* **Try it**
Word for word, transcribe every line from the one holding "Click the Audi A5 title link" through the end of the records, but not the pictures.

* **Task input**
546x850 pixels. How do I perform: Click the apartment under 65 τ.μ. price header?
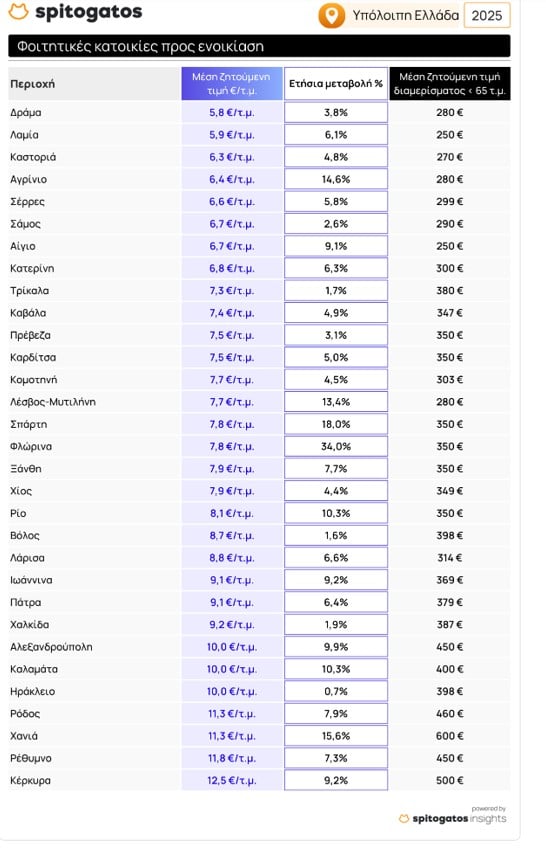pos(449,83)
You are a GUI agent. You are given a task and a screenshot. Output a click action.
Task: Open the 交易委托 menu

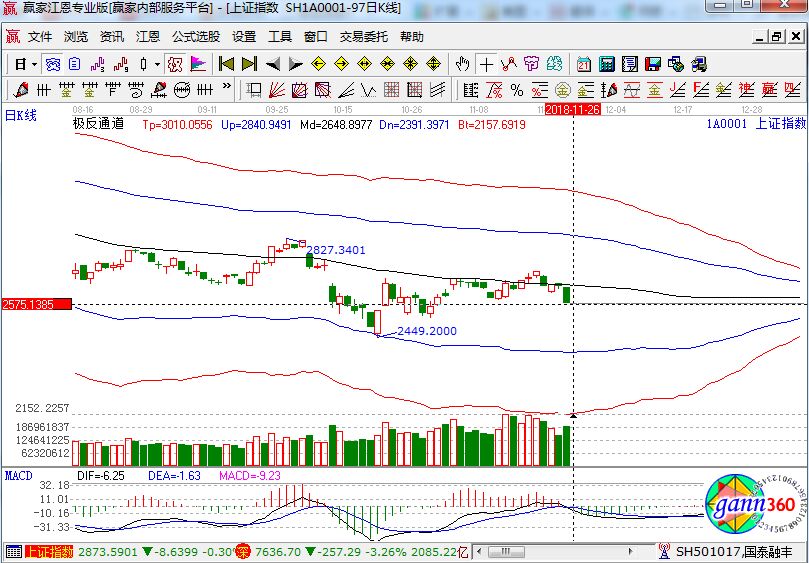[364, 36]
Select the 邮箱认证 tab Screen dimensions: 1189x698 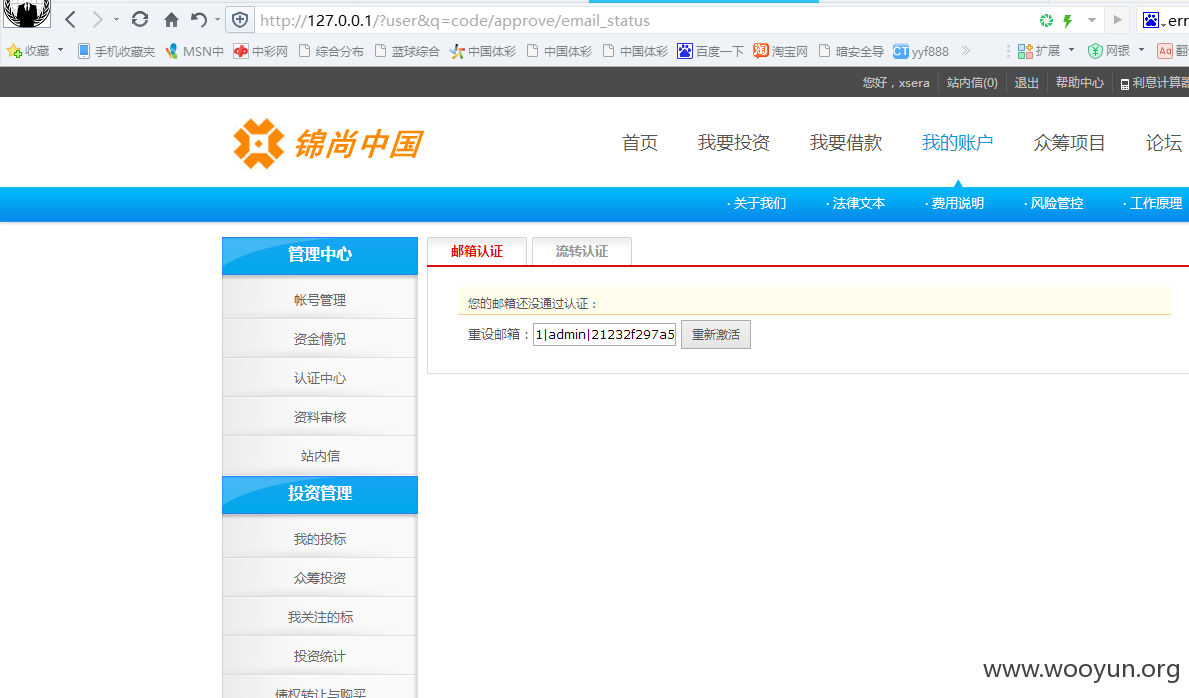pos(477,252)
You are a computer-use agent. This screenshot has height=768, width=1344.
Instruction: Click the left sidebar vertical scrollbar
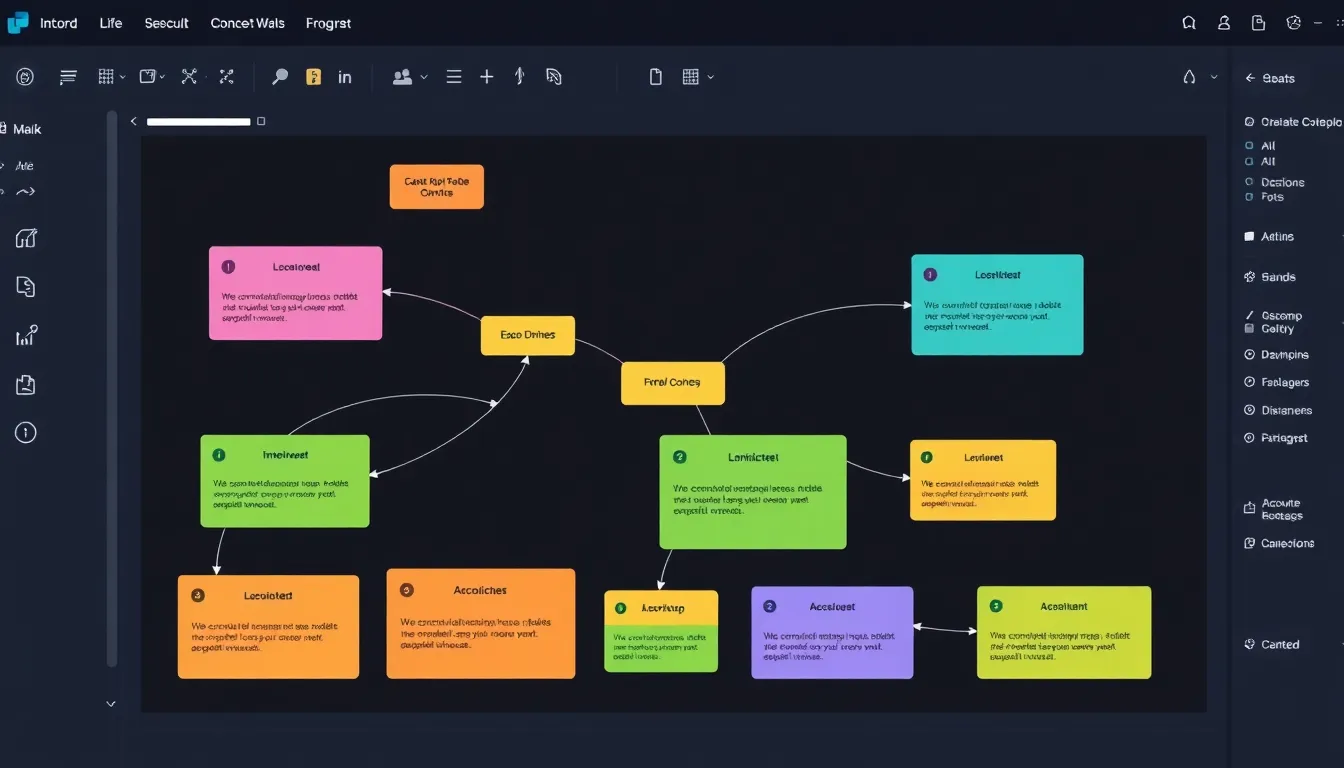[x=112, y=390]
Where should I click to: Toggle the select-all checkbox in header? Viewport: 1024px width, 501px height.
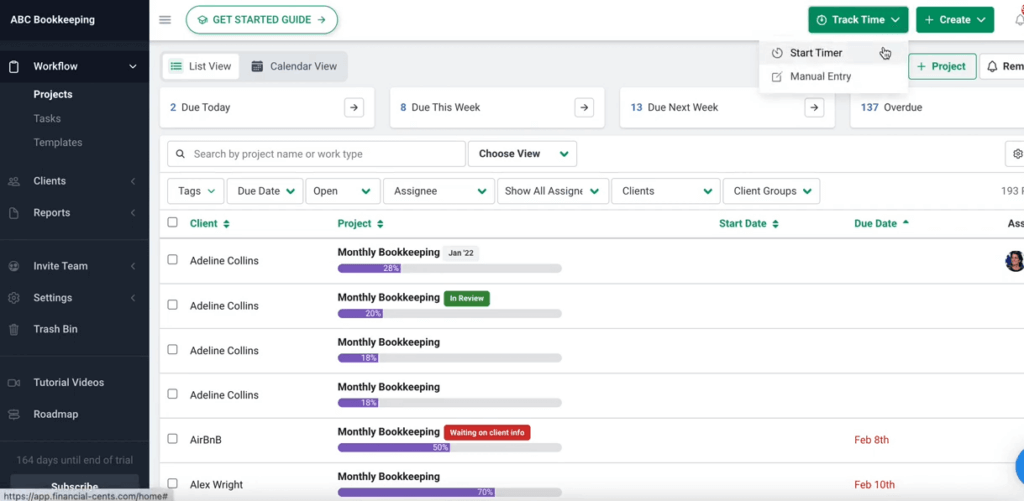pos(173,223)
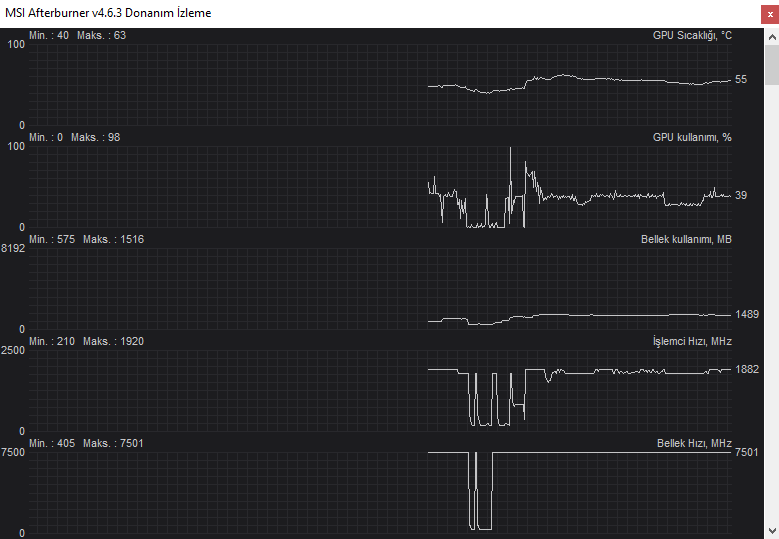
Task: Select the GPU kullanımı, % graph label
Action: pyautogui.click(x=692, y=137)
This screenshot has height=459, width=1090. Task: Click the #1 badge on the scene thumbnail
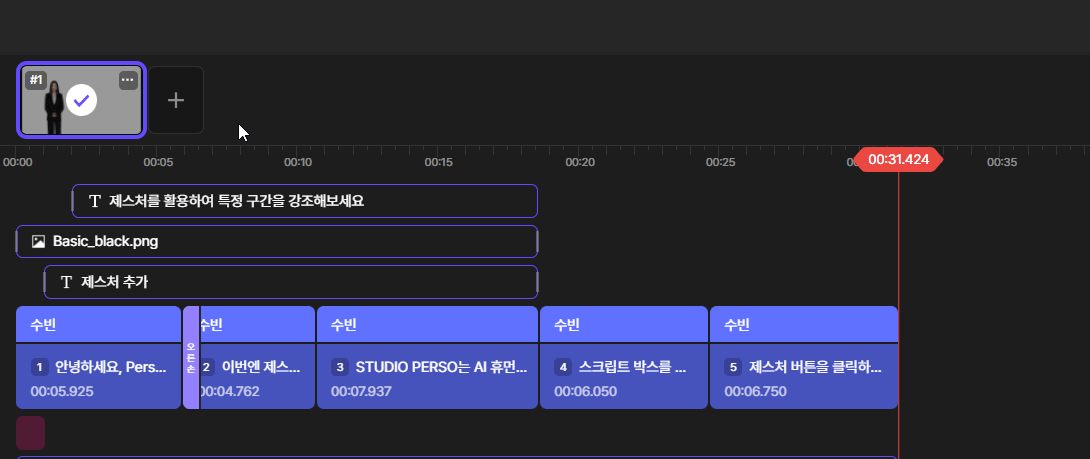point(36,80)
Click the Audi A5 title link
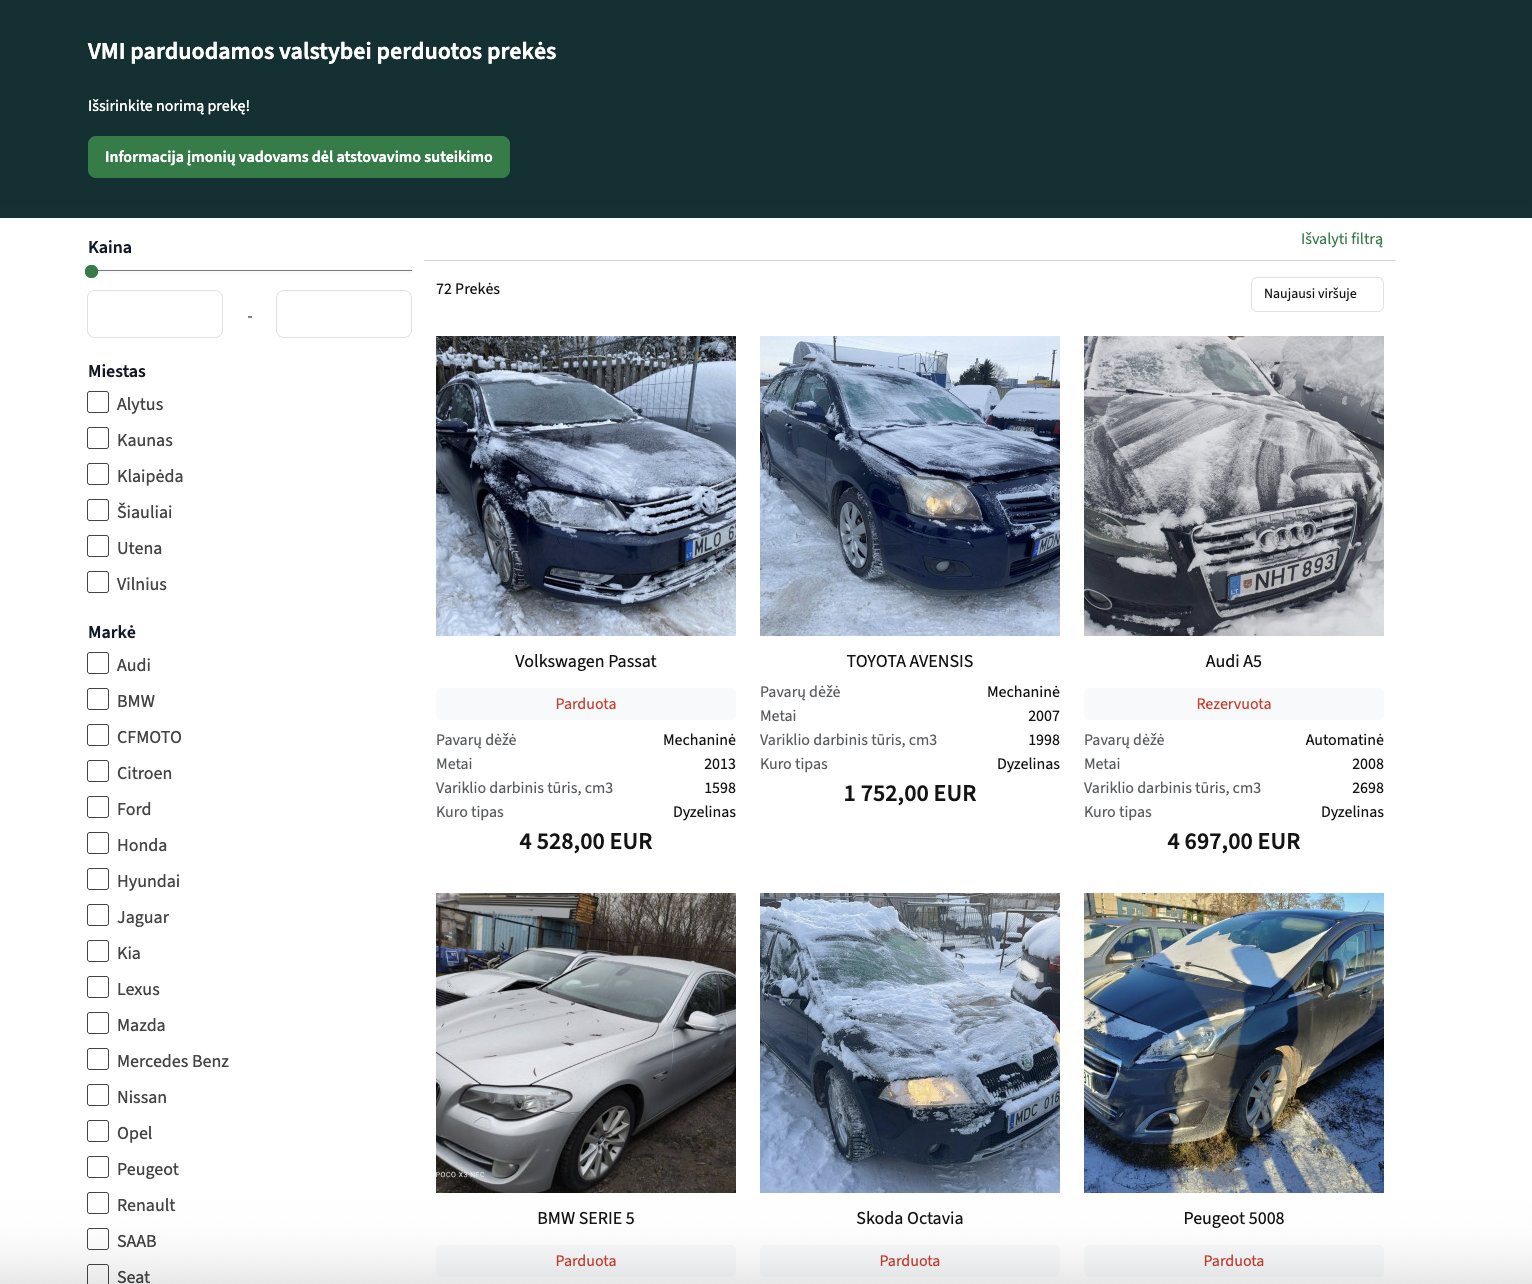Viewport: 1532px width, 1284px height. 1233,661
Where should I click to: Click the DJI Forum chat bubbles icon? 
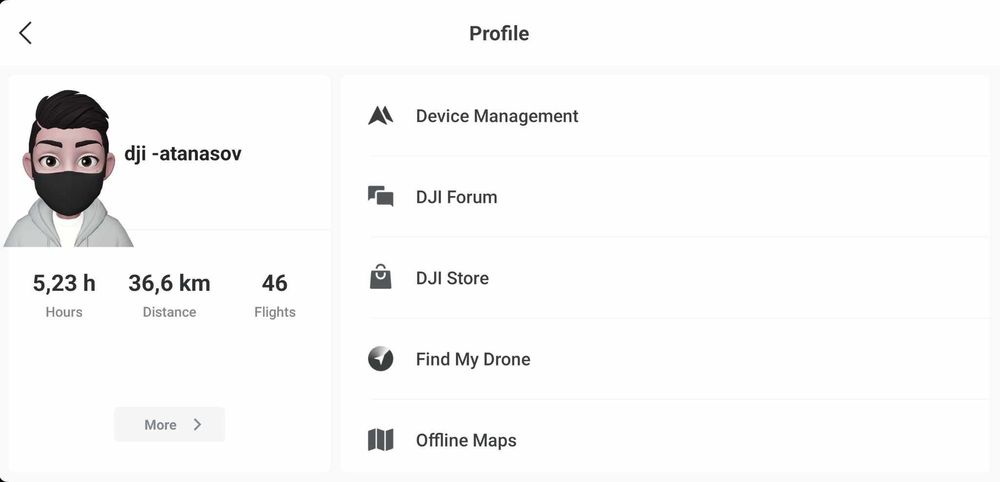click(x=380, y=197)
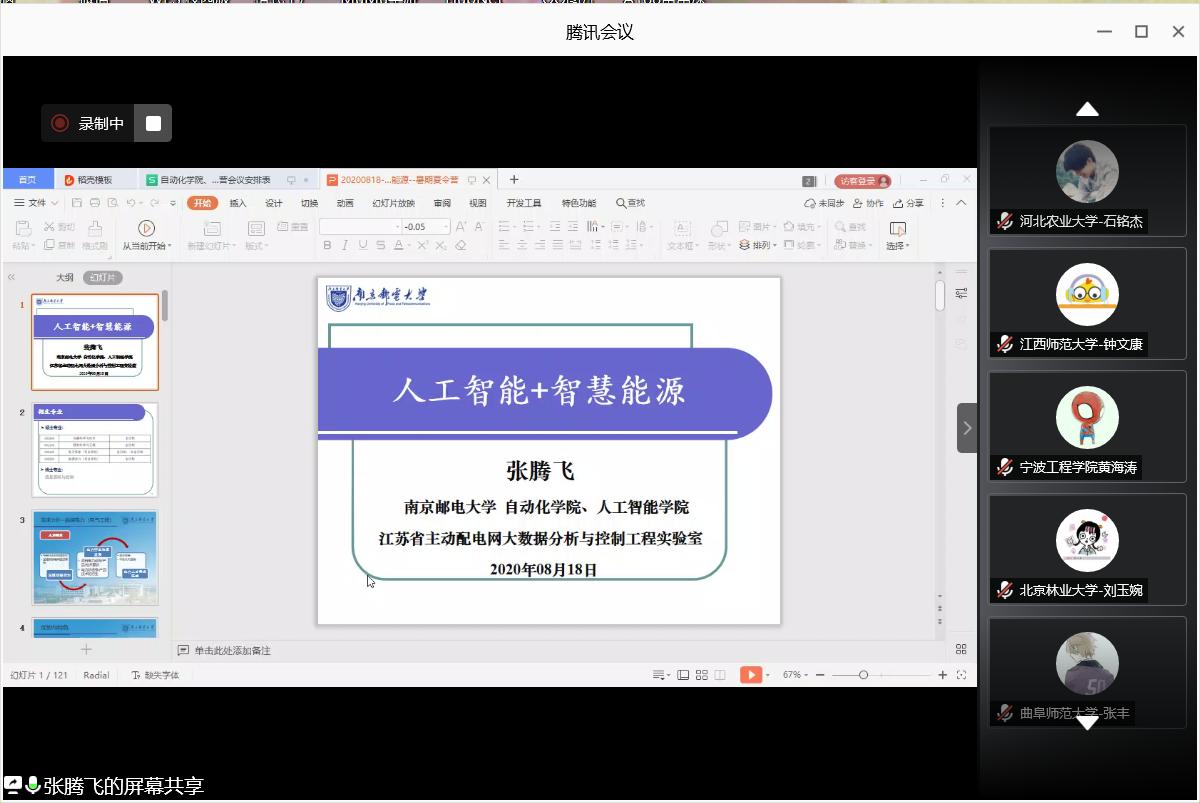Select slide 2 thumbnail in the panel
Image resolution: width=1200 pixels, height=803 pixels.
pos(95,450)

* **Exercise result**
Click the Audi A5 title link
Viewport: 1532px width, 1284px height. 1233,661
Where should I click to: Click the DJI Forum chat bubbles icon? 
click(x=380, y=197)
Select slide 2 thumbnail in the panel
Image resolution: width=1200 pixels, height=803 pixels.
pos(95,450)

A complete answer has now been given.